Using ISO 20022 to join the Russian market to the world

By guaranteeing international investors access to information, and the ability to vote electronically, these ISO 20022-based reforms to AGM and EGM messages are of importance to the integration of the Russian market into the global marketplace. Other countries which have automated voting, such as Turkey, noticed sharp increases in the participation of foreign investors in shareholder meetings. It will take a number of years to automate other types of corporate event, but the necessary work is already in hand. The government has amended stock market laws to regulate the use of electronic technologies for distributing and processing corporate actions, making it easier to extend ISO 20022 into other aspects of the Russian stock market. In fact, Russia is likely to be among the first markets to base its automated infrastructural processes on the ISO 20022 standard. Completing the task will be difficult, but the experience of reform ought to give domestic and foreign market participants a high level of confidence in the ability of the NSD to finish what it has started.

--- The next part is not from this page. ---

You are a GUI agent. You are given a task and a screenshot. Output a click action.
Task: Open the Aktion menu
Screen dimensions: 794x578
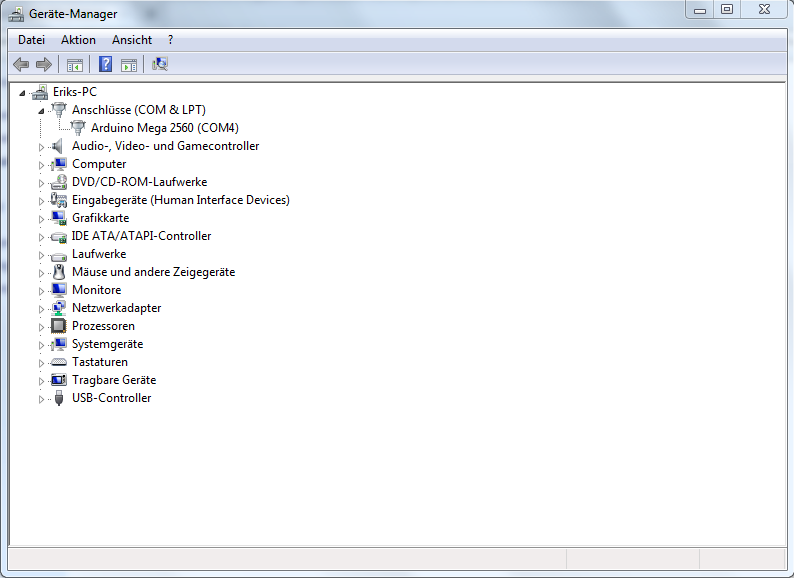coord(78,40)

NSD is already using the ISO 20022 standard in corporate issuer services and is planning to make use of the standard in other business areas. Importantly, the NSD also recognizes that a standard digital language in which to exchange information is the key to interacting with infrastructures in other markets as well as essential to attract international investors. The CSD has not failed to notice that, with ISO 20022 underpinning both the Single Euro Payments Area (SEPA) and TARGET-2 for Securities (T2S), the new message standard also has the support of the regulators and central banks that are driving important infrastructural initiatives. The enthusiasm of the NSD is proving infectious. A group of Russian banks and corporates have worked together to publish a new set of ISO 20022 messages that address markets operating with currency controls. Through its strategic commitment to ISO 20022, the NSD is driving the adoption of the standard abroad as well as at home.